Das Haus der 20.000 Bücher
Diese Systeme könnten zwar keinen Aufschluss darüber geben, warum der Holocaust ausbrach, aber sie würden vielleicht zu einer Erklärung beitragen, weshalb Deutschland in ein Chaos abgeglitten sei, das einem Monster wie Hitler die Machtübernahme ermöglichte, und warum er in der Folge die beeindruckenden Verwaltungsinstitutionen Deutschlands habe nutzen können, um Europa in ein Schlachthaus zu verwandeln. Triebkräfte des Holocaust waren Chimens Meinung nach ein ins Gegenteil verkehrter Rationalismus, eine pervertierte Wissenschaft und eine zweckentfremdete Philosophie. Das Ergebnis sei Wahnsinn gewesen, dantesk in seinem Vorstellungsvermögen von Grausamkeit, doch hervorgegangen aus einer in sich geschlossenen, bürokratischen Logik des Bösen. Eines Bösen, das Juden gewissenhaft in Arbeiter und Arbeitslose, Experten und Nichtexperten, Gesunde und Kranke unterteilte; das Menschen einiger Kategorien Beschäftigung und Nahrung gab und die anderen umgehend tötete. Eines Bösen, das dem Einzelnen nicht nur ein farbkodiertes Abzeichen, sondern auch eine persönliche Nummer zuwies. Eines Bösen, das methodisch und exakt diejenigen aufspürte, die auf der Stelle sterben mussten, und diejenigen, die erst später getötet wurden. „Das deutsche Volk“, schrieb Chimen einem Freund vierzig Jahre nach Kriegsende, „spie die Juden aus, ermordete sie, suchte nach der Endlösung.“Barbarisch war all das ohne Zweifel, aber verrückt? Nicht nach Chimens Einschätzung. Es auf die psychotischen Spleens einiger geisteskranker Führer zurückzuführen bedeute eine Beleidigung des Andenkens an die Toten und die Gemeinschaften, die vom Erdboden gefegt worden seien; und, nicht minder wichtig: Dadurch werde unterschätzt, dass der Mensch stets in der Lage sei, Böses zu tun und ruchlosen Befehlen Folge zu leisten.

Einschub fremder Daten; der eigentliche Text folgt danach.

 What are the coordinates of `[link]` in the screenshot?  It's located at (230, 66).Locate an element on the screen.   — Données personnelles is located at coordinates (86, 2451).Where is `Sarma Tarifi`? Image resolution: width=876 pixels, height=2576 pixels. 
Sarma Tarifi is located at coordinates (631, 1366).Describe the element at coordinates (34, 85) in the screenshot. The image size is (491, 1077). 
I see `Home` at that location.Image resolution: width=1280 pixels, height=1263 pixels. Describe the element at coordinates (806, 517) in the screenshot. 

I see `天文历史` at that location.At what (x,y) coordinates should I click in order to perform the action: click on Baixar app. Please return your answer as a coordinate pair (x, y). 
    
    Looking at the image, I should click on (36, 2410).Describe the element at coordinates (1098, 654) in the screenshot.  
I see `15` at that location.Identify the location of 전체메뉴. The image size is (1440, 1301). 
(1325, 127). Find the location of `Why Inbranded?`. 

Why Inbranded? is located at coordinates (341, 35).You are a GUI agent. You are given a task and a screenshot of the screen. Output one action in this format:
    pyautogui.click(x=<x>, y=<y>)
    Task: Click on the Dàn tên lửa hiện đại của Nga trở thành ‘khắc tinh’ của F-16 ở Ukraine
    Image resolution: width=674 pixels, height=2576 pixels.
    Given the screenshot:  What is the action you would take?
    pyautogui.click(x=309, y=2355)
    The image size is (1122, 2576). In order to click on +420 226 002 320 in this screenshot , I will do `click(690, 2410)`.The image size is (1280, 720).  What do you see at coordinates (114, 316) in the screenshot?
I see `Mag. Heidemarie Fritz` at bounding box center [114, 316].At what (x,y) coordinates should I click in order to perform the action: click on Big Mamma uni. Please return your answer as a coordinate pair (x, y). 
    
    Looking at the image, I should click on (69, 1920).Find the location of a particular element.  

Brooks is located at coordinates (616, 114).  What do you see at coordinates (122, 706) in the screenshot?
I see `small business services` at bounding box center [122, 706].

Victor Gollancz, der Begründer des Left Book Club, veröffentlichte im April 1945, nur Wochen vor der endgültigen Niederlage des Dritten Reiches, seine Schrift What Buchenwald Really Means. Darin erklärt er, der Holocaust sei eine „Sünde gegen die Menschheit – eine so große Sünde, dass man sich, wenn man nur darüber spricht, wenn man nur daran denkt, schämen muss, ein Mensch zu sein“. Wie, wollte Gollancz wissen, hätten so viele Menschen angesichts der Beweismittel, die seit Jahren über das Ausmaß und die Verderbtheit des sich ausweitenden Völkermords vorlagen, die Augen verschließen können? „Und nun frage dich, Leser – was hast du dagegen unternommen? Nichts? Warum? Weil es dir nicht wichtig genug erschien? Weil es dich nichts anging? Weil du es nicht ertragen konntest, darüber nachzudenken, und deshalb den Blick ab- gewendet hast? Oder weil – weil –, ›also, was zum Teufel hätte ich, eine gewöhnliche, machtlose Einzelperson, denn dagegen tun können?‹ Das sind armselige Antworten, ausnahmslos. Sie zeugen kaum von deiner bürgerlichen Verantwortung, von deiner Mitmenschlichkeit, deinem tätigen Glauben an die Bruderschaft der Menschen.“Gollancz’ Aufschrei hatte viel mit Chimens Gedanken über die Schoah gemein. Sie war so ungeheuerlich, so widerwärtig, dass sie ihn für den Rest seines Lebens quälen sollte.
In den vierziger Jahren glaubte Chimen noch, dass der Kommunismus der Menschheit einen Ausweg bieten und die Wiederkehr solcher Schrecken verhindern könne.